# Problem to work on
Could you print the full listing again, exactly as written?

····················

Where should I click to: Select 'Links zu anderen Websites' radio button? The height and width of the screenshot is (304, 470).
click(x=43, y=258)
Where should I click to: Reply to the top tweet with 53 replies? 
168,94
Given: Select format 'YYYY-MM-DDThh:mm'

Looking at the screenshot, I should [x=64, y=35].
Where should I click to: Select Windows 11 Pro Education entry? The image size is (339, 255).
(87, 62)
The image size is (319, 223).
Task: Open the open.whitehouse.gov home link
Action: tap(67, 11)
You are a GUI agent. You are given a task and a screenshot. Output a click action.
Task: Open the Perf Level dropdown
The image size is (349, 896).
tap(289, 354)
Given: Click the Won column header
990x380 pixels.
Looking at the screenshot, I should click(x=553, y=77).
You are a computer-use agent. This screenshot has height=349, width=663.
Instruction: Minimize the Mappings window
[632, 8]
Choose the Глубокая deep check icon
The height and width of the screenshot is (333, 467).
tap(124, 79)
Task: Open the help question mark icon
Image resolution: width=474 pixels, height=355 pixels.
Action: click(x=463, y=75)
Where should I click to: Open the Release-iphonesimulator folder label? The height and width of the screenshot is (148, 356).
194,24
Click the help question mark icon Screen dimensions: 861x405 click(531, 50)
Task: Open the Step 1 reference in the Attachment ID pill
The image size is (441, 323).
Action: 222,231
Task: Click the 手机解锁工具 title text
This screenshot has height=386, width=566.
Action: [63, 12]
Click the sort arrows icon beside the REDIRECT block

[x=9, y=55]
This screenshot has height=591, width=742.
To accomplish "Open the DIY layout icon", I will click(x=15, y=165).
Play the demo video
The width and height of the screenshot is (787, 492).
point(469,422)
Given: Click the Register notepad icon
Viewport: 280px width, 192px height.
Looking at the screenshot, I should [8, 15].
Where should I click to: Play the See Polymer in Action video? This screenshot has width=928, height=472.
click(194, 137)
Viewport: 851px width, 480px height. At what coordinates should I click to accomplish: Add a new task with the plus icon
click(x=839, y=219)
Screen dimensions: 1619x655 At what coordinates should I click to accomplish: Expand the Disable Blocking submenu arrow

····················

# Result for this task
Where should I click to: Select 'Links zu anderen Websites' radio button? The height and width of the screenshot is (304, 470).
click(x=43, y=258)
Where should I click to: Reply to the top tweet with 53 replies? 
168,94
Given: Select format 'YYYY-MM-DDThh:mm'

Looking at the screenshot, I should [x=64, y=35].
Where should I click to: Select Windows 11 Pro Education entry? The image size is (339, 255).
(87, 62)
The image size is (319, 223).
Task: Open the open.whitehouse.gov home link
Action: tap(67, 11)
You are a GUI agent. You are given a task and a screenshot. Output a click action.
Task: Open the Perf Level dropdown
The image size is (349, 896).
tap(289, 354)
Given: Click the Won column header
990x380 pixels.
Looking at the screenshot, I should click(x=553, y=77).
You are a computer-use agent. This screenshot has height=349, width=663.
Instruction: Minimize the Mappings window
[632, 8]
Choose the Глубокая deep check icon
The height and width of the screenshot is (333, 467).
tap(124, 79)
Task: Open the help question mark icon
Image resolution: width=474 pixels, height=355 pixels.
Action: click(x=463, y=75)
Where should I click to: Open the Release-iphonesimulator folder label? The height and width of the screenshot is (148, 356).
194,24
Click the help question mark icon Screen dimensions: 861x405 click(531, 50)
Task: Open the Step 1 reference in the Attachment ID pill
The image size is (441, 323).
Action: 222,231
Task: Click the 手机解锁工具 title text
This screenshot has height=386, width=566.
Action: [63, 12]
Click the sort arrows icon beside the REDIRECT block

[x=9, y=55]
This screenshot has height=591, width=742.
To accomplish "Open the DIY layout icon", I will click(x=15, y=165).
Play the demo video
The width and height of the screenshot is (787, 492).
point(469,422)
Given: Click the Register notepad icon
Viewport: 280px width, 192px height.
Looking at the screenshot, I should [8, 15].
Where should I click to: Play the See Polymer in Action video? This screenshot has width=928, height=472.
click(194, 137)
Viewport: 851px width, 480px height. At what coordinates should I click to accomplish: Add a new task with the plus icon
click(x=839, y=219)
Screen dimensions: 1619x655 At what coordinates should I click to accomplish: Expand the Disable Blocking submenu arrow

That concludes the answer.